O’Malley snorts. “God, no. He’s a young fella. He’s got sick of living up the hills with his mammy, gone off to kip on some pal’s floor in Galway or Athlone, where he can go to the discos and meet the young ones. Natural enough, sure. Who said he was missing?”

“Well,” Cal says, scratching the back of his neck meditatively, “some guy in the pub was saying he was gone. I musta got the wrong end of the stick. Guess I spent too many years in Missing Persons, now I’m seeing ’em everywhere.”

“Not here,” O’Malley says cheerfully. “Brendan’ll be back when he gets tired of doing his own washing. Unless he finds himself a young one who’ll do it for him.”

“We could all do with one of those,” Cal says, grinning. “Well, I wasn’t aiming to use that rifle for self-defense anyway, but it’s nice to know there won’t be any need around here.”

“Ah, God, no. Hang on a minute there,” O’Malley says, extracting himself bit by bit from his chair, “and I’ll have a look on the system for that license. What gun are you getting?”

“Got a deposit down on a nice Henry twenty-two. I like ’em old-fashioned.”

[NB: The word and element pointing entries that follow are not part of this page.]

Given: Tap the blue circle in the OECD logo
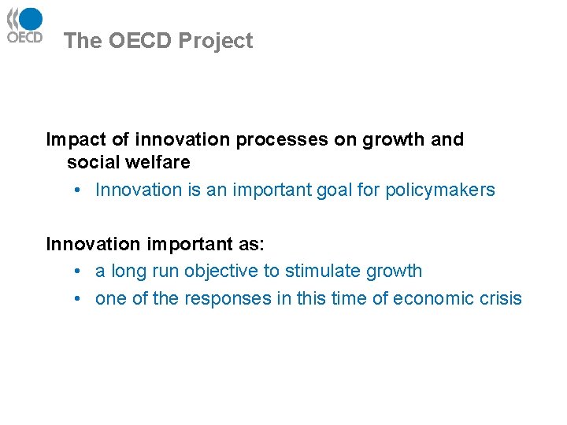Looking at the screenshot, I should point(32,18).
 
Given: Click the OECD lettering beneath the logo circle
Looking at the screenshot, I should point(24,36).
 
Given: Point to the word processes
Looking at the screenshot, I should point(282,140).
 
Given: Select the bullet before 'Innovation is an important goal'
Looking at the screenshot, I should point(79,190).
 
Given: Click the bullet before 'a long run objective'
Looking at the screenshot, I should point(79,272).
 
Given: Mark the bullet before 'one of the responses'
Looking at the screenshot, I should point(79,298).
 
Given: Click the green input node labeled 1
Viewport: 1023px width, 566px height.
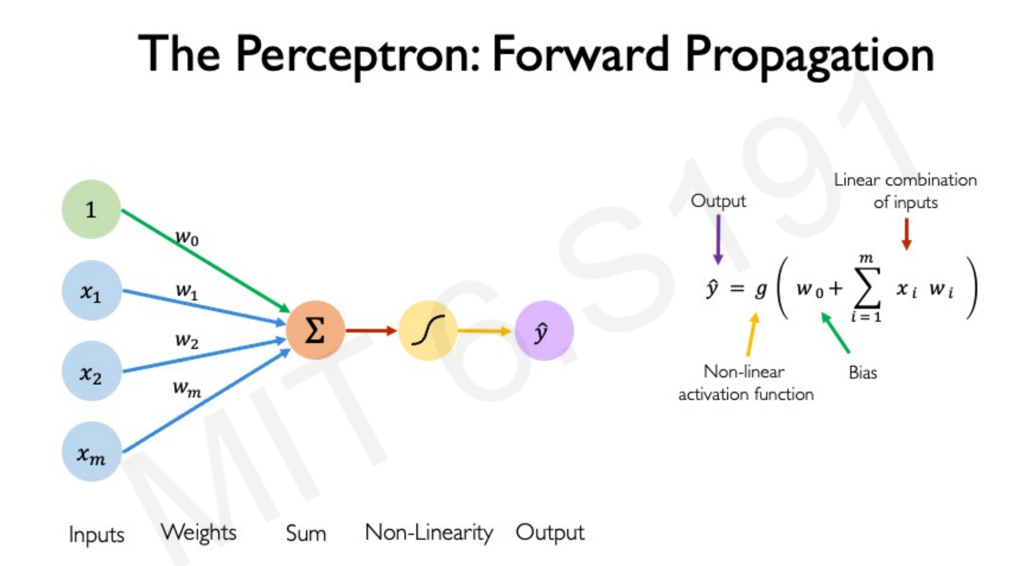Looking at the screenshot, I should [x=91, y=209].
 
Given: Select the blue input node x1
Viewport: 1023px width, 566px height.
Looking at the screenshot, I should [x=91, y=291].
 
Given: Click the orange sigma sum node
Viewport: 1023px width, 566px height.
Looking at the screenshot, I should [x=315, y=330].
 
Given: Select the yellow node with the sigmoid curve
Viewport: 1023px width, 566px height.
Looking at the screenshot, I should [x=428, y=330].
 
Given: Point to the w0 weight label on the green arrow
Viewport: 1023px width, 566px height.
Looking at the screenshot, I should [x=187, y=238].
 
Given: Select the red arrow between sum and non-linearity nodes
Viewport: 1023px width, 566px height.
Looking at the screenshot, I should [x=371, y=331].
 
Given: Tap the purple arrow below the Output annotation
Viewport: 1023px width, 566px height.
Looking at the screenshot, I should [x=718, y=239].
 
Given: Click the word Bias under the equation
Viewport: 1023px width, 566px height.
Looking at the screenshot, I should [x=863, y=373].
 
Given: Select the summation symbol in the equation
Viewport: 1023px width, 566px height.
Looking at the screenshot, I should [x=867, y=288].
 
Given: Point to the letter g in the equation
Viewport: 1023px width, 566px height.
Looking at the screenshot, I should [x=761, y=290].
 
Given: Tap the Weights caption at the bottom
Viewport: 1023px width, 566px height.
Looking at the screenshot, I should [x=198, y=533].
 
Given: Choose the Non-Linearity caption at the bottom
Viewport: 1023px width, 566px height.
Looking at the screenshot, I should [x=429, y=533].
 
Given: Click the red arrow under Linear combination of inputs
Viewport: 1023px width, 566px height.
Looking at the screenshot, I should [x=906, y=234].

“That’s a beauty,” O’Malley says. “I’ve a Winchester myself. I’m not great with it, now, but I took down an aul’ rat in my garden the other week. Big fella, looking at me bold as brass. Felt like Rambo, so I did. You wait there, now.”

He ambles off into the back room. Cal looks around the warm little foyer, reads the raggedy posters on the walls—SEAT BELTS SAVE LIVES, WALK FOR SUICIDE PREVENTION, TEN FARM SAFETY TIPS—and listens to O’Malley singing along to a bread-ad jingle on the radio. The place smells of tea and potato chips.

“Now,” O’Malley says triumphantly, coming back out front. “That’s marked in the system as approved—and sure, why wouldn’t it be. You should have your letter any day now. You can take it into the post office and pay the fee there.”

“Much appreciated,” Cal says. “And nice to meet you.”

“Likewise. Call in another day when we’re closing up, sure; we’ll bring you for a pint, welcome you to the Wild West.”

“I’d be honored,” Cal says. The rain is still coming down hard. He pulls up his hood and heads out into it, before O’Malley thinks of inviting him to stick around for a cup of tea.